Looking for a quick way to combine rows in a matrix
Hello,
I reviewed my code and this will work now for any number of successive "TA",
I hope:
b=matrix(1:64, ncol=4)
rownames(b)=rep(c("AA","AT","TA","TT"),each=4)
key <- rownames(b)
key[key == "AT"] <- "TA"
c <- b
rownames(c)=key
for(i in 2:I(nrow(c))) {
if(rownames(c)[i]=="TA" & rownames(c)[i-1]=="TA") { c[i,] <-
colSums(c[i:I(i-1),])
c[i-1,]<-NA}} # sums the rows and replace the used rows by NA
values
c <- c[apply(c,1,function(x)any(!is.na(x))),] # removes the rows with NA
values
c
Rock
Rocko22 wrote:
In the first reply, what was calculated was the overall means by group
(amino acids). It does not work for a larger database.

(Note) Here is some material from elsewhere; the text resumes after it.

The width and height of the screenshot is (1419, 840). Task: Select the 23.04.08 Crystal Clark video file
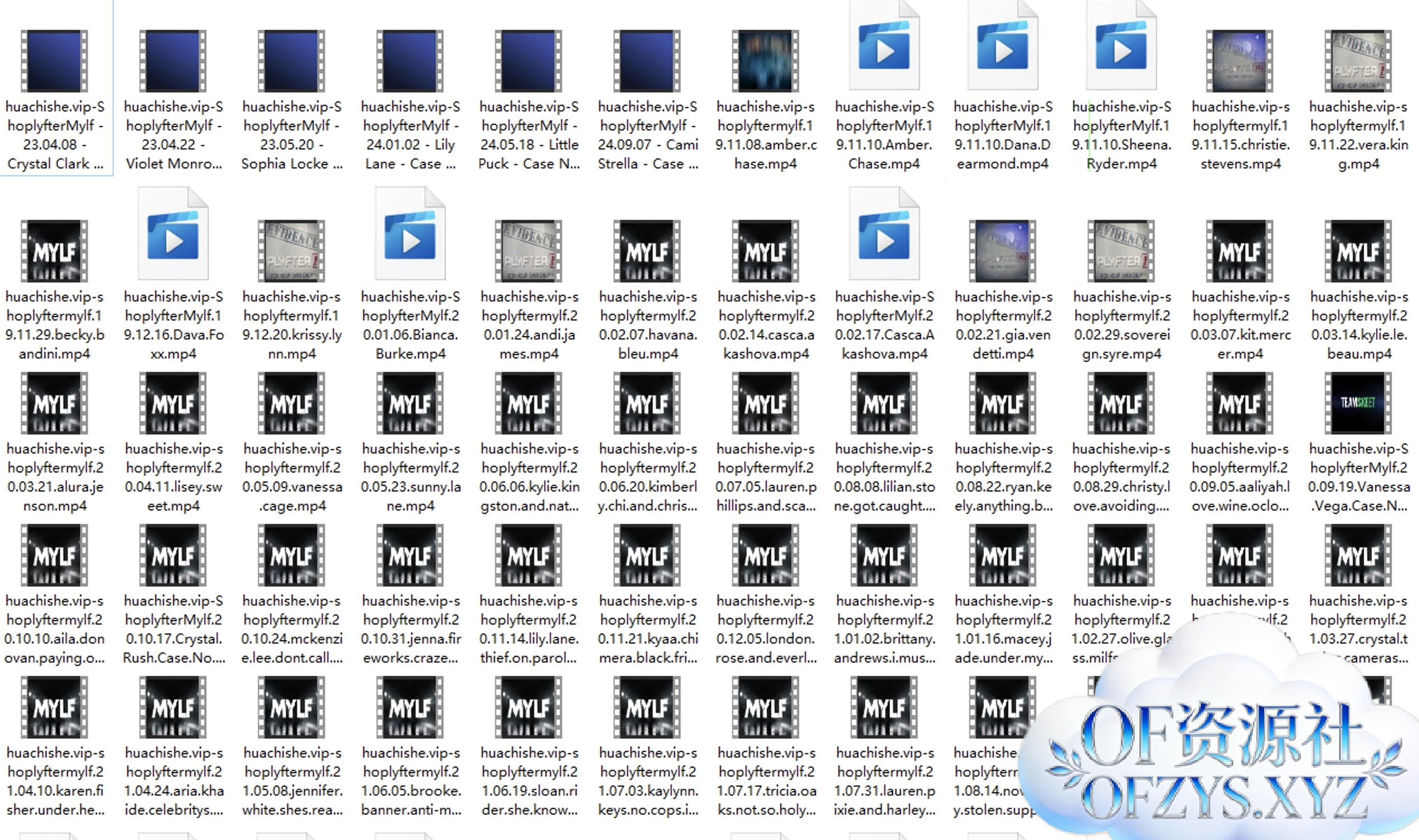click(x=54, y=61)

I am quite really new to R, and I worked on your question just to learn
how to manipulate data with R.
The following seems to work. The code could be made a lot more elegant and
straightforward, but it works only when there is no more than two
successive "TA":
Let's try with a matrix "b" that contains more rows than in your example:
b=matrix(1:32, ncol=4)
rownames(b)=rep(c("AA","AT","TA","TT"),2)
key <- rownames(b)
key[key == "AT"] <- "TA"
rownames(b)=key
for(i in 1:I(nrow(b)-1)) {
if(rownames(b)[i]=="TA" & rownames(b)[i+1]=="TA") { b[i,] <-
colSums(b[i:I(i+1),])
b[i+1,]<-NA}} # sums the rows and replace the used rows by
NA values
b <- b[order(b[,1],na.last=NA),] # removes the rows with NA values
Of course, the rows are reordered, and that may be not wanted. The
ordering was just to remove the NA rows.